■ MATERIAL SUPPLIED
────

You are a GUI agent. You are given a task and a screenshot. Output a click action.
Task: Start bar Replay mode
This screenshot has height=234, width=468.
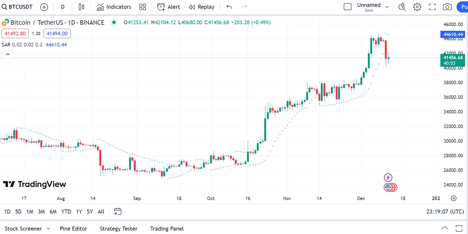click(x=202, y=7)
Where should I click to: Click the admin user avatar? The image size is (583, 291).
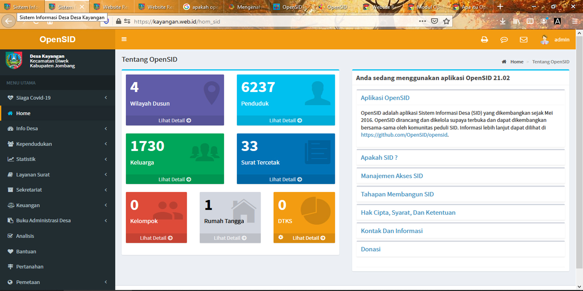click(x=545, y=40)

────

■ AIM OF THE TASK
Format the text of the entries above as a numbered list, one line per item, with blank lines left out. Leave the pictures out of your answer.

■ EXERCISE RESULT
1. You are a GUI agent. You are given a task and a screenshot. Output a click action.
2. Task: Start bar Replay mode
3. This screenshot has height=234, width=468.
4. click(x=202, y=7)
5. Where should I click to: Click the admin user avatar? The image size is (583, 291).
6. click(x=545, y=40)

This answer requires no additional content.